Source data
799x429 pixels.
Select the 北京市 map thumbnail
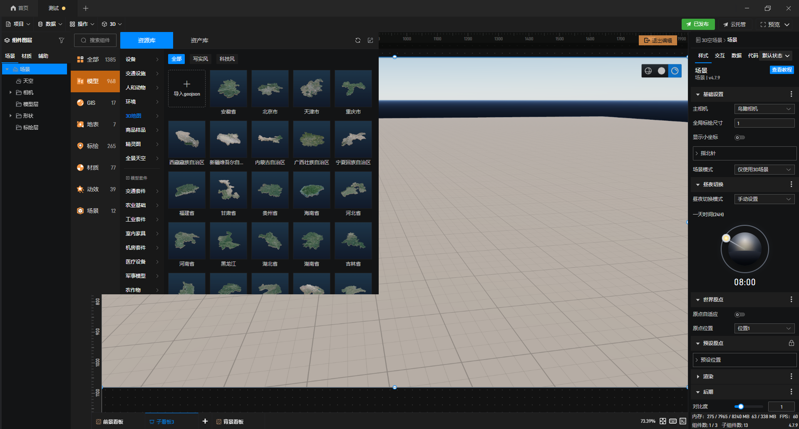(x=270, y=93)
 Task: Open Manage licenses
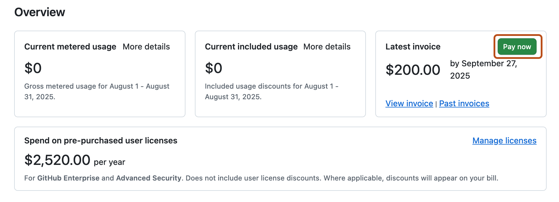coord(504,141)
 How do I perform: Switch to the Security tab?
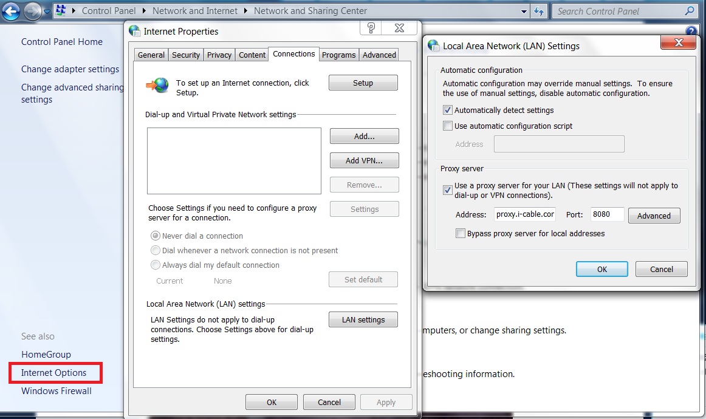185,55
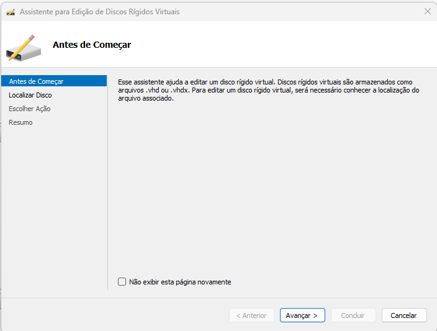Click the 'Antes de Começar' header title

(x=92, y=45)
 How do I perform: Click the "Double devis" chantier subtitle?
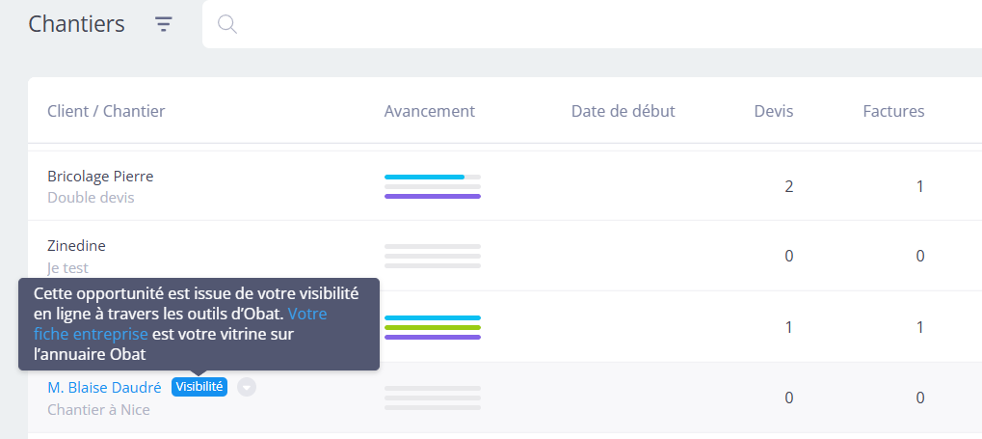[91, 197]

What this task involves: Rename "How do I perform" to "How can I complete" wherever it appears in the entries, keeping everything else the same. Omit the pictures from your answer.

Worked answer:
799x429 pixels.
Select the 北京市 map thumbnail
(x=270, y=93)
 Task: Open Manage licenses
coord(504,141)
 How can I complete: Switch to the Security tab?
185,55
Click the 'Antes de Começar' header title

(x=92, y=45)
 How can I complete: Click the "Double devis" chantier subtitle?
[91, 197]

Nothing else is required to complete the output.